Es ist dringend erforderlich, sich mit dem Amtsverständnis der Kirche, mit
der Angebrachtheit des Zölibats als Voraussetzung für den Empfang der
Priesterweihe sowie mit den Gründen zu befassen, warum die Kirche in Bezug
auf Ehe und Familie, Schutz des Lebens, Sexualmoral und anderes mehr
bestimmte Auffassungen vertritt: nicht, weil die Lehre der Kirche dringend
geändert werden müsste, sondern weil die Vermittlung und die Erklärung der
Inhalte - beginnend mit den Beschlüssen des II. Vatikanums - offenbar nur
sehr mangelhaft geglückt ist und weil deshalb diese Inhalte in ihrem
menschlich-fördernden Wert nicht verfügbar sind. Nicht nur seitens der
Bischöfe und Theologen, sondern von allen sind Anstrengungen nötig: neue,
gut verständliche Publikationen werden erforderlich sein, Katechesen
unterschiedlichster Art. Vor allem ist das Interesse bei jenen
Voraussetzung, an die die verschiedenen Schreiben gerichtet sind. Junge
Eheleute z. B. werden sich fragen: Was tun wir für das Gelingen unserer Ehe?

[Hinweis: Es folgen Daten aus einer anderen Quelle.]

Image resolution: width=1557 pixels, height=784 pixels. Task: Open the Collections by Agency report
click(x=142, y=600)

Leben wir die Beziehung aus dem Geist Jesu? Wie können wir unserer Aufgabe
als Erzieher unserer Kinder besser entsprechen? - Jemand, der sich auf einen
geistlichen Beruf vorbereitet wird sich fragen: Was ist für eine zölibatäre
Lebensform in der heutigen Zeit wichtig? Worin liegt ihr Sinn? Wie gestalte
ich sie, damit sie menschlichen Gewinn bringt?
Dieses Fragen führt zum Suchen, zum Lesen, zur Auseinandersetzung mit der
Lehre der Kirche (so sollte es jedenfalls sein).

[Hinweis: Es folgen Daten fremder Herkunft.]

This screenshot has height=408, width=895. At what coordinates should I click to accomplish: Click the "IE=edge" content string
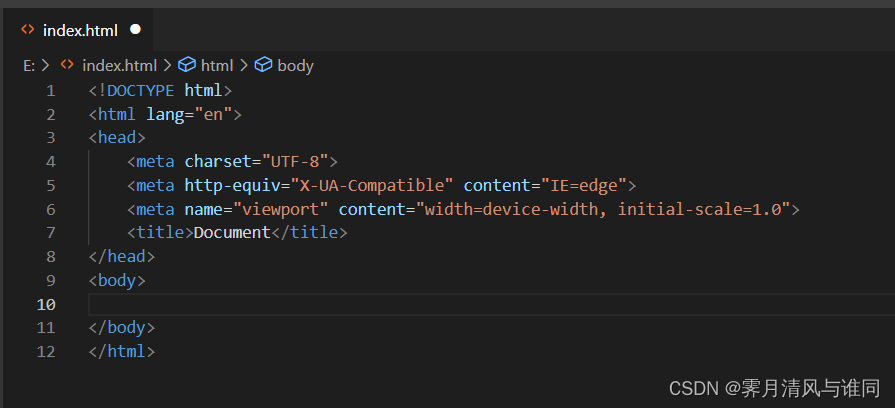tap(583, 185)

Ich kann mir vorstellen, dass der Hauskirche, dem Freundeskreis, den kleinen
Gemeinschaften in der Pfarre oder in apostolischen Bewegungen eine große
Bedeutung zukommt. Im Gebet, in der gemeinsamen Lektüre geeigneter Schriften
und im Gespräch, im Austausch der Erfahrungen und der gegenseitigen
Ermutigung wachsen die Erkenntnisse, entstehen Mut zum Probieren und eine
neue Verbundenheit mit Christus und der Kirche.
Wir sollten die Lehre der Kirche nicht ändern, sondern zuerst kennen lernen
und dann mit Gottes Hilfe zu verwirklichen suchen!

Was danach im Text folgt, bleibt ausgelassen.